Efficient carrier and exciton confinement in white phosphorescent organic light-emitting diodes

Abstract

We demonstrated that the luminous and the external quantum efficiencies of white phosphorescent organic light-emitting diodes (PHOLEDs) were improved by using a device architecture that confines the carriers and the excitons inside an emitting layer (EML). Two white PHOLEDs were fabricated with a commercially available red-phosphorescence emitter bis(2-phenylquinolinato)-acetylacetonate iridium III (Ir(pq)(2)acac) doped in N,N'-dicarbazolyl-3,5-benzene (mCP), and a blue-phosphorescence emitter bis(3,5-Difluoro-2-(2-pyridyl)phenyl-(2-carboxypyridyl) iridium III (FIrpic) doped in p-bis(triphenylsilyly)benzene (UGH2), as red/blue emitting layers. In addition, both devices (devices A and B) had a triplet exciton blocking layer (TEBL) on the hole-transportinglayer (HTL) side, and a high triplet state material was used to get a high efficiency.
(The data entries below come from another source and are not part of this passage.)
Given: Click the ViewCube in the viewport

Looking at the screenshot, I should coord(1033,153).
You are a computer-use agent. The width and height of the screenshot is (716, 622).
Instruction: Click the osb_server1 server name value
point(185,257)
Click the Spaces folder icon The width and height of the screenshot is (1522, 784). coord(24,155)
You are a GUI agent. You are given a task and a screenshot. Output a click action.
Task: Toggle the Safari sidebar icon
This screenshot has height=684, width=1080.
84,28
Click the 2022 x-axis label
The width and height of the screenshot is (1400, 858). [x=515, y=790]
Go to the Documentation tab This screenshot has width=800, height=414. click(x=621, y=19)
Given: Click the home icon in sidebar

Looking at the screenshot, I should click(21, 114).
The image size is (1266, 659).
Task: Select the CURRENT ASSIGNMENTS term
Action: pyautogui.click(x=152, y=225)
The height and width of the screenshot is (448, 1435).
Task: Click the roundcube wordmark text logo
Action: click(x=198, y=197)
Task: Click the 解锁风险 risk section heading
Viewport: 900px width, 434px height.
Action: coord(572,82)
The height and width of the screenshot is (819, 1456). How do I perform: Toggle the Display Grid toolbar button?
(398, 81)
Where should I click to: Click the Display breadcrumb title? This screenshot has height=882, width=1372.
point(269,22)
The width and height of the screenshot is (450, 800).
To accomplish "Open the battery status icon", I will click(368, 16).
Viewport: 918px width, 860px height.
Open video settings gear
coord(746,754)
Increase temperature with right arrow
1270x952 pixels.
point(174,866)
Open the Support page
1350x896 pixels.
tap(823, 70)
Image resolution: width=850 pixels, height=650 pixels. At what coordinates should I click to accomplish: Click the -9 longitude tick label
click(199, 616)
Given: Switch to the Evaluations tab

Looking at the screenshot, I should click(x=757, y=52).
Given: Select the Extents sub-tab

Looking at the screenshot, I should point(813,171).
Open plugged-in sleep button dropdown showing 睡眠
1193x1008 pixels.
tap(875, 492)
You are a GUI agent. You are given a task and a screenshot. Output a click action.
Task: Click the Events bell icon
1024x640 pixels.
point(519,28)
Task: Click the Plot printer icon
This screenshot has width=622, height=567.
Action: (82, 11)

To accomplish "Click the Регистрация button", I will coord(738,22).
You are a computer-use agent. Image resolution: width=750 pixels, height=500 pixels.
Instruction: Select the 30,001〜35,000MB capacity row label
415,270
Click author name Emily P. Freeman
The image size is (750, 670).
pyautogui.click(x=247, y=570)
Device B had one more buffer layer of p-type 4,4',4aEuro(3)-tri(N-carbazolyl) triphenylamine (TCTA) material between the HTL and the TEBL. The properties of device B, which exhibited a maximum luminous efficiency and a maximum external quantum efficiency of 22.77 cd/A and 11.5%, respectively, was found to be superior to the device A and showed white emission with CIE (X,Y) coordinates of (x = 0.33, y = 0.37) at 8 V.